Could you set down every record below exactly as it appears?

======== SOURCE RECORDS

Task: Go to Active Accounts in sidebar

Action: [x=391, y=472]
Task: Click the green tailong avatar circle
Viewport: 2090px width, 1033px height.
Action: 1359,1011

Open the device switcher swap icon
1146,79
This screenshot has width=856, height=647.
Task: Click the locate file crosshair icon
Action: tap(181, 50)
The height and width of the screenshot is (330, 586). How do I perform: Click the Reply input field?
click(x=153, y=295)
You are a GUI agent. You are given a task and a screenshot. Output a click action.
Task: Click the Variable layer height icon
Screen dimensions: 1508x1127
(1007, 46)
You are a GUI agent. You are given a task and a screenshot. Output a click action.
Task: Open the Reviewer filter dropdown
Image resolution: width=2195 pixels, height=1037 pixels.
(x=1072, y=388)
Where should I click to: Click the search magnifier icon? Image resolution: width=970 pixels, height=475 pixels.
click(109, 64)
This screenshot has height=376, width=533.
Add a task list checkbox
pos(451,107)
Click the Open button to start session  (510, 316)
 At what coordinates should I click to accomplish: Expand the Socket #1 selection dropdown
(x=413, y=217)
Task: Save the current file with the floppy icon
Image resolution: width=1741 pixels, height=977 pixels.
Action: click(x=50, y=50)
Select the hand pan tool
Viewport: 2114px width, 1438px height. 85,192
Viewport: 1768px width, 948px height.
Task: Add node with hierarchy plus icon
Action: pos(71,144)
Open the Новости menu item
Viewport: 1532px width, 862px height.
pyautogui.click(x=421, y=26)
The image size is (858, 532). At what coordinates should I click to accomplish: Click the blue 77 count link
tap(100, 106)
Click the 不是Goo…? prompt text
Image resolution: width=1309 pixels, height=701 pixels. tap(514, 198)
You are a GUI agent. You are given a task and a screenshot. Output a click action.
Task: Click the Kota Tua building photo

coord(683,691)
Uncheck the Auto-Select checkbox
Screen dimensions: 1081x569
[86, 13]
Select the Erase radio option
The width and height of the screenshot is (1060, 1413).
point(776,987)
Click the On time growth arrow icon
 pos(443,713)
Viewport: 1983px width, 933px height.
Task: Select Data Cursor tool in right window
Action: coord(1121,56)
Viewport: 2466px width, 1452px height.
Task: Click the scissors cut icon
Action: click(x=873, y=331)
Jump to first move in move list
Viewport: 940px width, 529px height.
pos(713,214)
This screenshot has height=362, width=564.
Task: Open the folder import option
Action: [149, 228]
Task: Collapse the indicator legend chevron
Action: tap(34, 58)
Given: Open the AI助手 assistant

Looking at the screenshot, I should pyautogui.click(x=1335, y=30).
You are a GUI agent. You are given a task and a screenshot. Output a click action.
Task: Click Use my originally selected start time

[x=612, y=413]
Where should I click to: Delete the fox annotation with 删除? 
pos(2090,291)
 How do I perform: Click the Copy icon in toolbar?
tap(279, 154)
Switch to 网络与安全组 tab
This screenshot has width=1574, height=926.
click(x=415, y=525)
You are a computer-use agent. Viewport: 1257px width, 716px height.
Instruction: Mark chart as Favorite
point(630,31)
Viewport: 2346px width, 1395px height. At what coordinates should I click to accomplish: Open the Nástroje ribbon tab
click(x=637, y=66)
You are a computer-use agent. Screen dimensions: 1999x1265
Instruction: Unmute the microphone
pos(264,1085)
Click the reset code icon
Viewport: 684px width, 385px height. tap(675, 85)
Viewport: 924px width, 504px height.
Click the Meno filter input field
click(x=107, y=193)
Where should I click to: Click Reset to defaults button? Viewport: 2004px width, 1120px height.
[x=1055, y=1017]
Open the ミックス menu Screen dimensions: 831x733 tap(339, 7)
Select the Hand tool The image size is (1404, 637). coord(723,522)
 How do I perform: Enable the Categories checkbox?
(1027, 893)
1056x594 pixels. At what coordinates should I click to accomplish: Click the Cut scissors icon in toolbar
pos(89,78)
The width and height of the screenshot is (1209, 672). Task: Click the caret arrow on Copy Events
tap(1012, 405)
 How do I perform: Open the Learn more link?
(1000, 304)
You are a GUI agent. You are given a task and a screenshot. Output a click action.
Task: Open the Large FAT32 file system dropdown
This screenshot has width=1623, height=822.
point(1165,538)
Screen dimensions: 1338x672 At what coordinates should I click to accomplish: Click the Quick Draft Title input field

================

RESPONSE:
Task: Go to Active Accounts in sidebar

Action: [x=391, y=472]
Task: Click the green tailong avatar circle
Viewport: 2090px width, 1033px height.
Action: 1359,1011

Open the device switcher swap icon
1146,79
This screenshot has width=856, height=647.
Task: Click the locate file crosshair icon
Action: tap(181, 50)
The height and width of the screenshot is (330, 586). How do I perform: Click the Reply input field?
click(x=153, y=295)
You are a GUI agent. You are given a task and a screenshot. Output a click action.
Task: Click the Variable layer height icon
Screen dimensions: 1508x1127
(1007, 46)
You are a GUI agent. You are given a task and a screenshot. Output a click action.
Task: Open the Reviewer filter dropdown
Image resolution: width=2195 pixels, height=1037 pixels.
(x=1072, y=388)
Where should I click to: Click the search magnifier icon? Image resolution: width=970 pixels, height=475 pixels.
click(109, 64)
This screenshot has height=376, width=533.
Add a task list checkbox
pos(451,107)
Click the Open button to start session  (510, 316)
 At what coordinates should I click to accomplish: Expand the Socket #1 selection dropdown
(x=413, y=217)
Task: Save the current file with the floppy icon
Image resolution: width=1741 pixels, height=977 pixels.
Action: click(x=50, y=50)
Select the hand pan tool
Viewport: 2114px width, 1438px height. 85,192
Viewport: 1768px width, 948px height.
Task: Add node with hierarchy plus icon
Action: pos(71,144)
Open the Новости menu item
Viewport: 1532px width, 862px height.
pyautogui.click(x=421, y=26)
The image size is (858, 532). At what coordinates should I click to accomplish: Click the blue 77 count link
tap(100, 106)
Click the 不是Goo…? prompt text
Image resolution: width=1309 pixels, height=701 pixels. tap(514, 198)
You are a GUI agent. You are given a task and a screenshot. Output a click action.
Task: Click the Kota Tua building photo

coord(683,691)
Uncheck the Auto-Select checkbox
Screen dimensions: 1081x569
[86, 13]
Select the Erase radio option
The width and height of the screenshot is (1060, 1413).
point(776,987)
Click the On time growth arrow icon
 pos(443,713)
Viewport: 1983px width, 933px height.
Task: Select Data Cursor tool in right window
Action: coord(1121,56)
Viewport: 2466px width, 1452px height.
Task: Click the scissors cut icon
Action: click(x=873, y=331)
Jump to first move in move list
Viewport: 940px width, 529px height.
pos(713,214)
This screenshot has height=362, width=564.
Task: Open the folder import option
Action: [149, 228]
Task: Collapse the indicator legend chevron
Action: tap(34, 58)
Given: Open the AI助手 assistant

Looking at the screenshot, I should pyautogui.click(x=1335, y=30).
You are a GUI agent. You are given a task and a screenshot. Output a click action.
Task: Click Use my originally selected start time

[x=612, y=413]
Where should I click to: Delete the fox annotation with 删除? 
pos(2090,291)
 How do I perform: Click the Copy icon in toolbar?
tap(279, 154)
Switch to 网络与安全组 tab
This screenshot has width=1574, height=926.
click(x=415, y=525)
You are a computer-use agent. Viewport: 1257px width, 716px height.
Instruction: Mark chart as Favorite
point(630,31)
Viewport: 2346px width, 1395px height. At what coordinates should I click to accomplish: Open the Nástroje ribbon tab
click(x=637, y=66)
You are a computer-use agent. Screen dimensions: 1999x1265
Instruction: Unmute the microphone
pos(264,1085)
Click the reset code icon
Viewport: 684px width, 385px height. tap(675, 85)
Viewport: 924px width, 504px height.
Click the Meno filter input field
click(x=107, y=193)
Where should I click to: Click Reset to defaults button? Viewport: 2004px width, 1120px height.
[x=1055, y=1017]
Open the ミックス menu Screen dimensions: 831x733 tap(339, 7)
Select the Hand tool The image size is (1404, 637). coord(723,522)
 How do I perform: Enable the Categories checkbox?
(1027, 893)
1056x594 pixels. At what coordinates should I click to accomplish: Click the Cut scissors icon in toolbar
pos(89,78)
The width and height of the screenshot is (1209, 672). Task: Click the caret arrow on Copy Events
tap(1012, 405)
 How do I perform: Open the Learn more link?
(1000, 304)
You are a GUI agent. You are given a task and a screenshot. Output a click action.
Task: Open the Large FAT32 file system dropdown
This screenshot has width=1623, height=822.
point(1165,538)
Screen dimensions: 1338x672 At what coordinates should I click to accomplish: Click the Quick Draft Title input field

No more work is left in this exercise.